历史虽说仰赖于记忆,但遗忘却构成了历史知识不可或缺的条件。柯林武德认为,一段记述细节有赖于流传的故事,那么我们如何来断言这样的叙述的真实性呢?柯林武德的回答是证据,不过,他并不从证词的角度考察历史资料的来源,因为“所有的证词并不告诉我们所发生的事情,而是告诉我们它的作者希望我们相信什么、或者相信作者本人”。(146)由此,历史重构势必吸纳那些未被个人偏见污染的证据、譬如考古报告、宪章与法典,以及当今的制度分析等资料,进而历史重构又不等同于艺术创造、划定了各自的边界,历史的对象预设了某种有待认识的实在,进而它不是玄虚的抽象。当然,让人感到迷惑的是那些介于历史与文学之间的作品,它既有翔实的档案证据的支撑,又含有叙述者想象的重构或再创造等因素,进而这类作品对历史叙事提出了更高的要求,分辨历史的虚实也更加困难。譬如,以《死亡的确定性》为例,西蒙·夏玛(Simon Schama)重构了两个不同的死亡故事,一则是詹姆斯·沃尔夫(James Wolfe)将军死于1759年的魁北克战役,另则是1849年乔治·帕克曼(George Parkman)博士被谋杀于哈佛医学院。就资料来源而言,夏玛的叙述多建立在“一手资料”(primary sources)、画像、见证人回忆等基础上,乔治·帕克曼的故事资料既有法庭证词,又有保存在马萨诸塞州历史协会的丰富档案,还有哈佛大学的剪报等资料。(147)换言之,“于此提供的两个故事处理了在鲜活事件与其随后叙事之间戏谑的断裂。两个故事尽管严格地遵从了档案记录,但是它们都是想象的作品、而非学术。两者都将确定的事件消融在叙事的多种可能性之中”,“它们是些这样的故事:具有支离破碎的骨架、不确定的结局、无法决定的后果。为了维系自我断裂的叙述本质,我有意地通过建立历史的连贯性与说服力,藉此拆解这些对话”。(148)由此,过去并不是死亡的确定性,真实的资料构建了某个虚构的故事,那么历史叙事的客观性意味着什么呢?

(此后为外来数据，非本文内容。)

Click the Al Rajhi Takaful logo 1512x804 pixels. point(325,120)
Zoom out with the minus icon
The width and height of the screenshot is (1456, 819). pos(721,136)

流俗的观念认为,历史叙事的客观性预设了历史学家宜拒斥历史虚构,排斥研究主体主观因素的介入,尽力剔除人为解释以便让历史事实本身说话。由此,这种客观性将乞灵于柯林武德所批评的“阉割论”或“摹本论”,并将它们视为评断历史知识客观性的标准。诚然,这种客观性的确存在,譬如,《威尔士编年史》(Annales Cambriae)记载“吉尔达斯(Gildas)死于公元570年”,这种历史编年因未涉入主体性解释而显得客观,但这并不构成真正的历史知识。倘若我们知道吉尔达斯是位颇具名望,富有演说才能的凯尔特教堂的僧侣,出于劝戒心胸狭隘的威尔士国王的邪恶,对国王进行了评头论足,那么就这些蕴涵价值判断的解释性叙述而言,它向我们展示了公元5世纪末至6世纪初的英国社会状况。因此,历史学家剖析人物性格和叙述吉尔达斯身处的时代并不因渗入研究主体的主观性而不配称为历史知识。(149)由此,我们难免会问,历史叙事是否因包含了主观化的历史视角就沦为历史虚构呢?或者说,历史学家期待怎样的客观性呢?

柯林武德认为,任何历史叙事皆嵌入了某种视角,历史叙事的“视角论”使得历史学家只从自己的观点来洞察世界,而缺乏对自己思想的反思,为了消解历史叙事的“自我中心困境”,柯林武德倡导以哲学反思的方式回归历史思想本身。由此,历史研究有必要区分两种不同的主观性内涵:(1)历史叙事势必选择了某种观点,这种主观性是理解世界的某项手段,体现为资料的筛选和解释框架的应用;(2)不是基于某种特定的形而上学的假设,而是依据意识形态来裁剪和歪曲证据。(150)显然,柯林武德反对的是第二种主观性,因为历史研究一旦涉足学术道德或意识形态的争论,历史结论与证据的关系将遭受挑战;历史客观性也难以获得保证。